** START OF Quoted text **

To be a good listener, you not only need to understand more than just the content of what is being said. You also need to understand the meaning behind the words and the feelings being expressed. This article will describe techniques to help you do just that.
What Is Reflective Listening?
When you practice Reflective Listening, you are helping someone else to better understand their own thoughts and feelings. You achieve this by expressing your understanding of their thoughts and feelings, then checking for confirmation. This does not mean that you are introducing your own ideas or leading the conversation. There are two main parts to Reflective Listing. The first step is simply to listen. The second step is to reflect on what you have heard by putting the speaker’s ideas into your own words. In the process of reflection, you can ask clarifying questions of the speaker as well as consider your own motivations and the impact that they have on the conversation.
Question to Ask Yourself
When people are trying to communicate, it can be very easy to make assumptions about what the speaker wants. However, these assumptions may simply not match what the speaker actually wants, needs, or is requesting. That is why both listening and reflection are important. There are different kinds of questions that you can ask yourself that will help to focus your ability to listen. The first type of question that you can ask relates to one main question: Why am I listening?
Getting a better understanding of why you are trying to listen in the first place can make you a more effective listener. Some related questions that you can ask yourself are:
- Do I have my own story about what is happening?
- Am I only listening to confirm my own version of what is happening?
- Am I just waiting for my turn to talk?
If you answered yes to these questions, then you are not practicing Reflective Listening. To be a good listener, you need to be listening with the intention of helping yourself better understand the situation.
You may also ask yourself, How am I listening?
Key questions related to this topic are:
- Are there things that are distracting me like my phone or my computer?
- How much of my attention does the speaker really have?

** END OF Quoted text **

— Short task 1 —
Answer these questions using the reflective listening text.
(a) What are the two steps of Reflective Listening?
(b) What one main question does the first type of question you can ask yourself relate to?
(c) Which two things are named as possible distractions?
— Short task 2 —
Extract everything from "Getting a better" down to "speaker really have?" in the reflective listening text, word for word.
— Short task 3 —
Continue the reflective listening text from its last line.
The listing that follows was taken from a different source than the reflective listening text.

** START OF Information provided **

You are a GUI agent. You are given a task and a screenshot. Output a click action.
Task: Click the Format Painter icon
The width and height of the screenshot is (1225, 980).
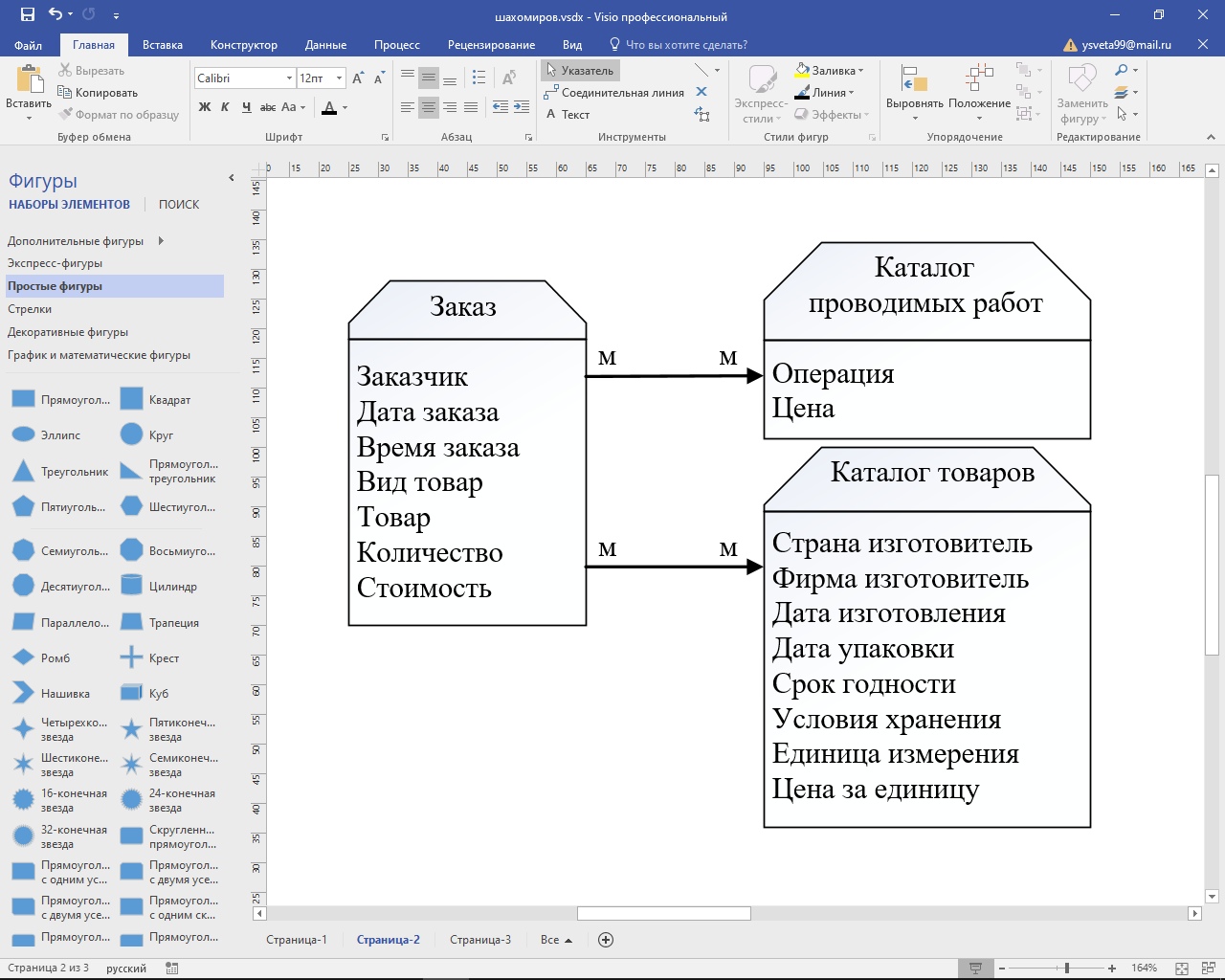66,115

** END OF Information provided **

— Output 1 —
(a) The first step is to listen, and the second is to reflect on what you have heard by putting the speaker's ideas into your own words.
(b) Why am I listening?
(c) A phone and a computer.

— Output 2 —
Getting a better understanding of why you are trying to listen in the first place can make you a more effective listener. Some related questions that you can ask yourself are:
- Do I have my own story about what is happening?
- Am I only listening to confirm my own version of what is happening?
- Am I just waiting for my turn to talk?
If you answered yes to these questions, then you are not practicing Reflective Listening. To be a good listener, you need to be listening with the intention of helping yourself better understand the situation.
You may also ask yourself, How am I listening?
Key questions related to this topic are:
- Are there things that are distracting me like my phone or my computer?
- How much of my attention does the speaker really have?

— Output 3 —
Your nonverbal communication, such as how attentive you are, is as important to any conversation as your words. Often, nonverbal communication can matter more than words. Pay attention to it. The last aspect of self-questioning to consider relates to the overall question, What am I listening to?
Questions you can ask yourself that relate to this topic are:
- Am I hearing the whole message that the speaker is trying to convey?
- Am I only focusing on certain elements of the message that cause me the biggest emotional response?
- Am I listening to the implied message?
Listening to the implied message means not only listening to what the speaker is saying explicitly but also considering other ideas that the speaker is hinting at using words, tone, or body language. After you ask yourself these questions, you will likely have a better understanding of what the speaker is trying to say. Then you can check your understanding by asking the speaker questions.
Questions to Ask Someone Else
In addition to genuinely helping you to understand the situation, the simple act of asking questions shows the other person that you care about what the person has to say. By asking questions you are being attentive to their needs and you are doing your best to understand.
You may also be helping the speaker clarify for themselves things that they had not yet even considered. You are allowing them to listen to their own ideas and consider their own feelings. By doing this, you are helping them understand themselves better.
When you are ready to ask questions of the person speaking, do your best to ask questions that reflect your understanding of the most important things that the speaker is trying to say.
That is, you want to reflect ideas that the speaker thinks are the most important. When you try to decide what those ideas might be, consider both what the speaker has said and the speaker’s nonverbal behavior.
One way of thinking about doing this is hypothesis testing. Essentially, the questions that you will ask the speaker relate to one main question: Have I understood what you are saying?
As with any other skill, Reflective Listening skills will improve the more they are practiced. When you are first starting out, it is also a good idea to practice Reflective Listening skills in safe situations where people are calm and the stakes are relatively low.
Taking the time to practice Reflective Listening skills before you are in a situation that immediately requires them can help you use these skills all the better when you really need them.
Three Basic Types of Reflections
There are three common ways to show a speaker you are listening attentively.
Repeat or Rephrase
The simplest is to repeat or rephrase what the speaker has said. A more advanced type of reflection is summarizing the speaker’s main points. A relatively more difficult method is to conjecture. When you conjecture you ask for confirmation about your understanding of how the speaker is feeling. In order to simply repeat or rephrase, use synonyms to repeat what you think the speaker is saying.
There are many common phrases you can use to repeat or rephrase. They are:
- What I hear you saying is… Is that right?
- It sounds like you…
- It seems as if…
- Are you saying…?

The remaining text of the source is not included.